Exercise details: Copy out the data word for word, without any of its pictures.

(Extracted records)
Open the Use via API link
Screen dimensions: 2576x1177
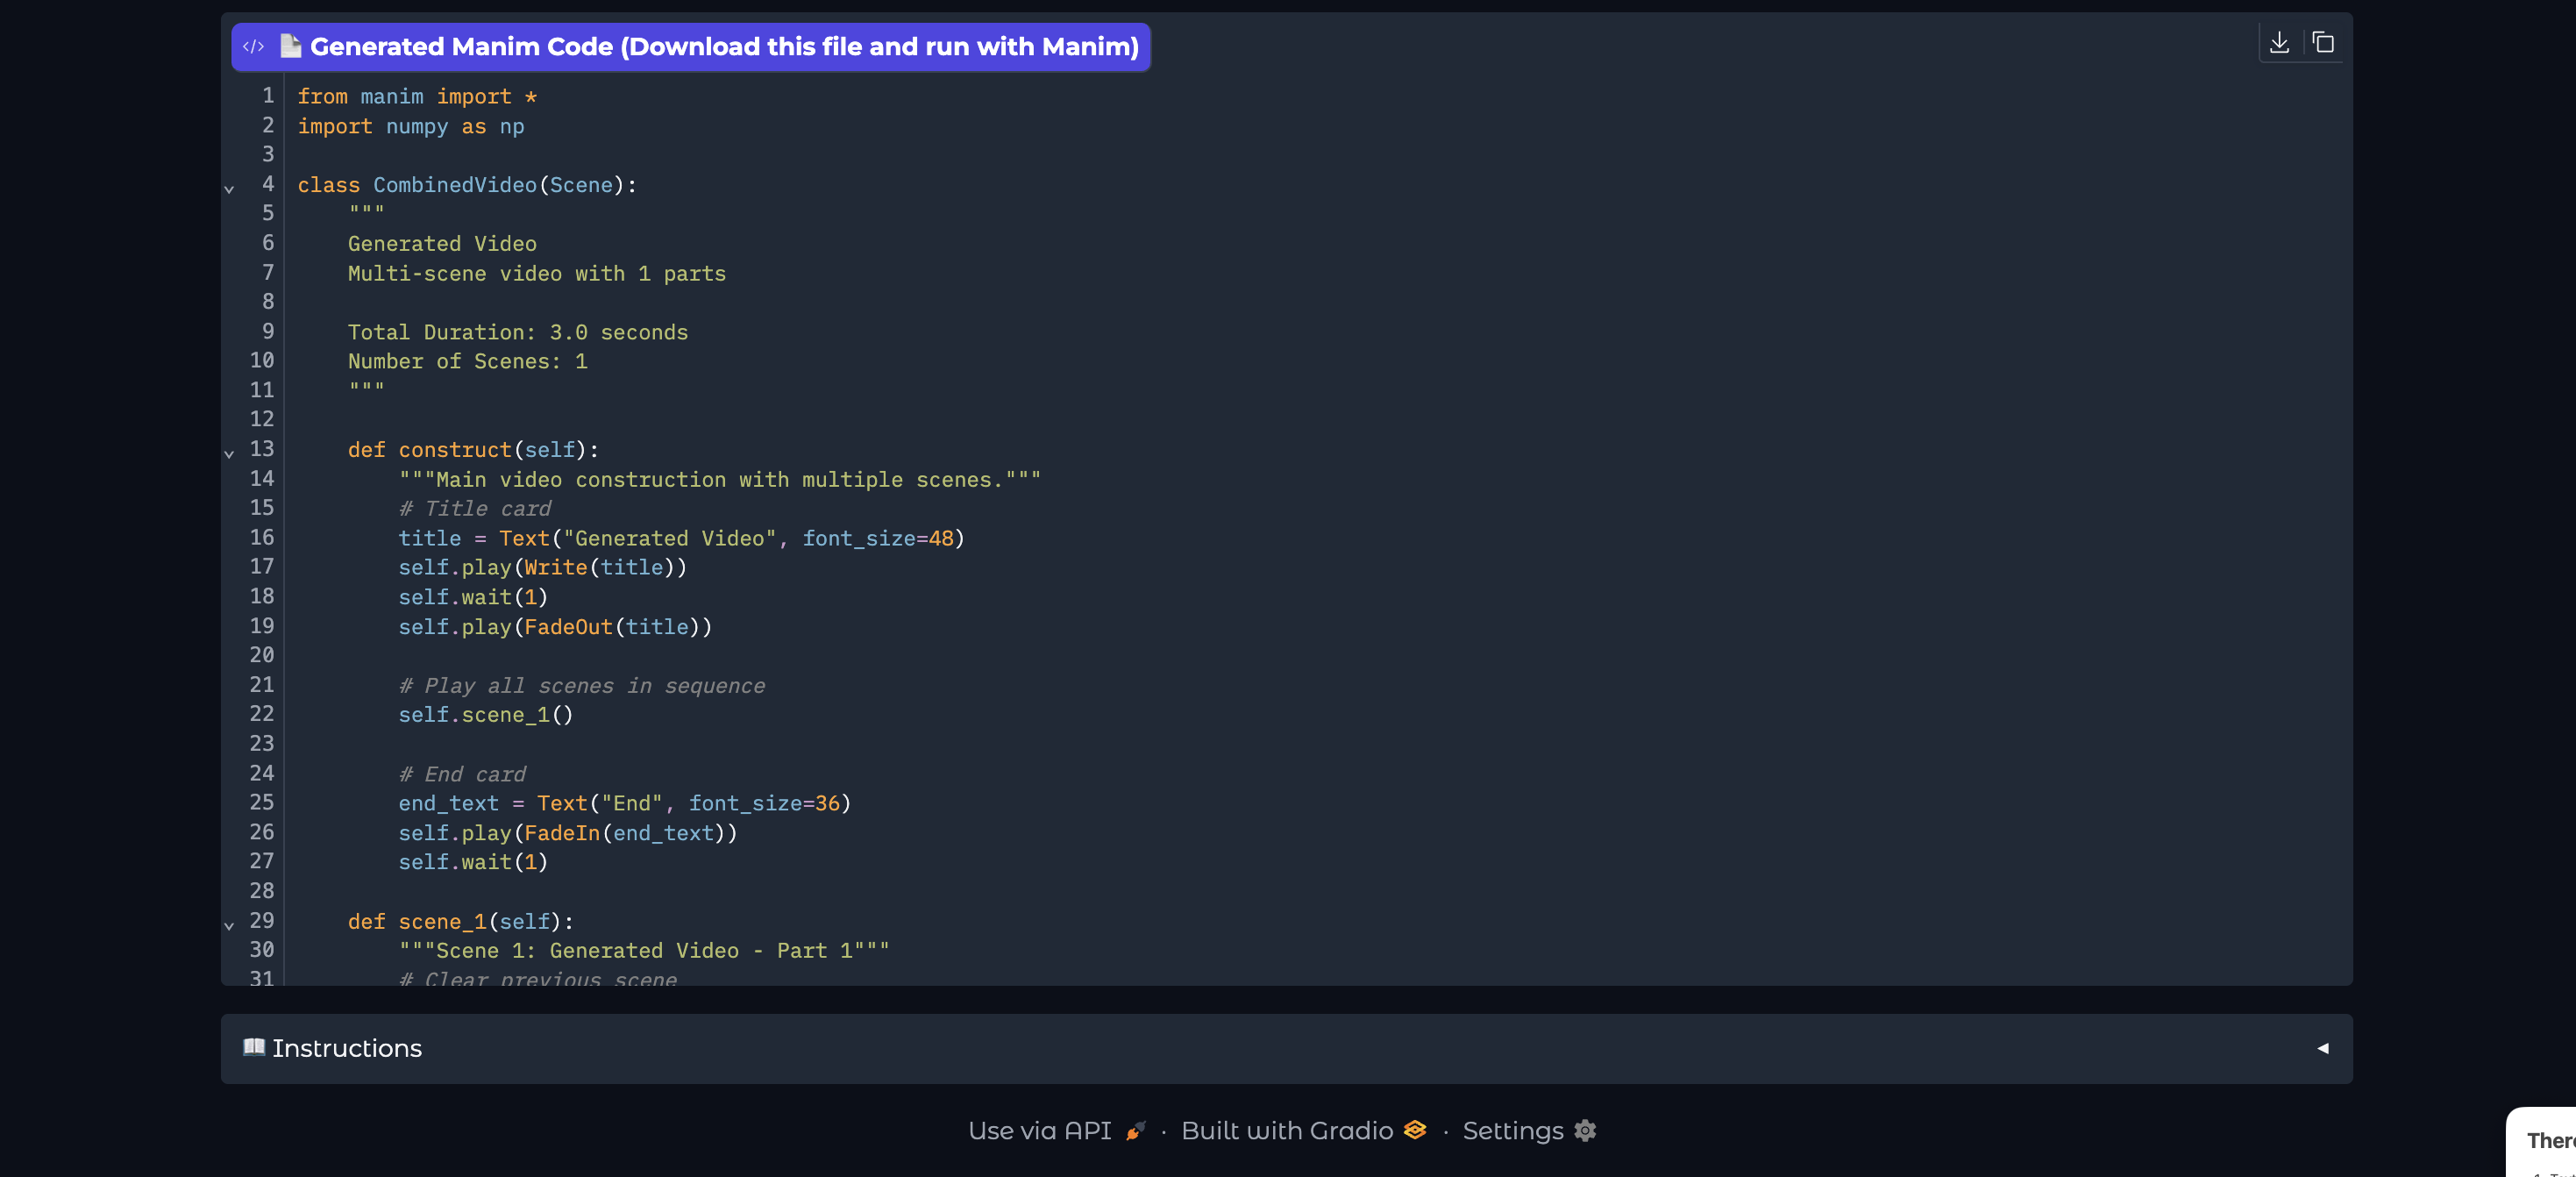pos(1040,1131)
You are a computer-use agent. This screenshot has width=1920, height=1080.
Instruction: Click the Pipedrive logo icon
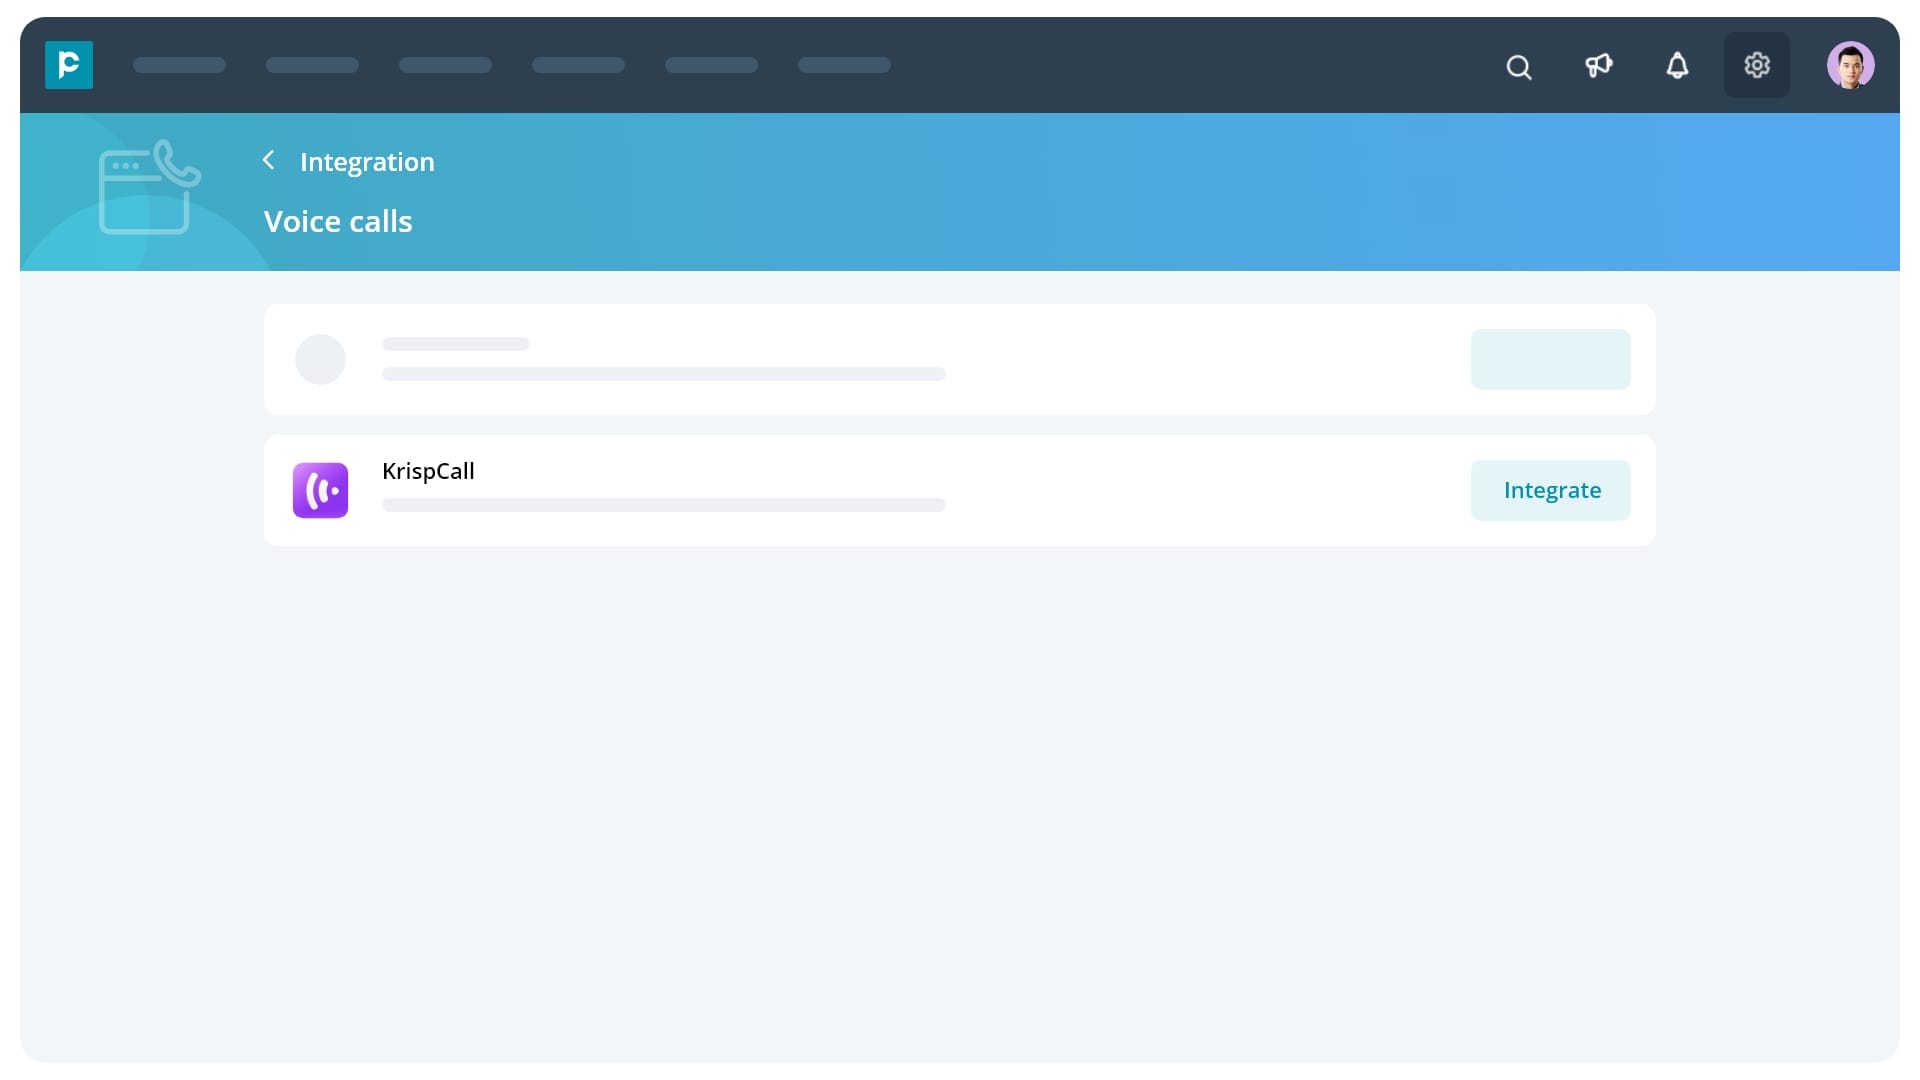69,65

Your solution:
Open the Use via API link
Screen dimensions: 2576x1177
pos(1040,1131)
You are a computer-use agent. This screenshot has width=1920, height=1080.
Instruction: Click the Pipedrive logo icon
69,65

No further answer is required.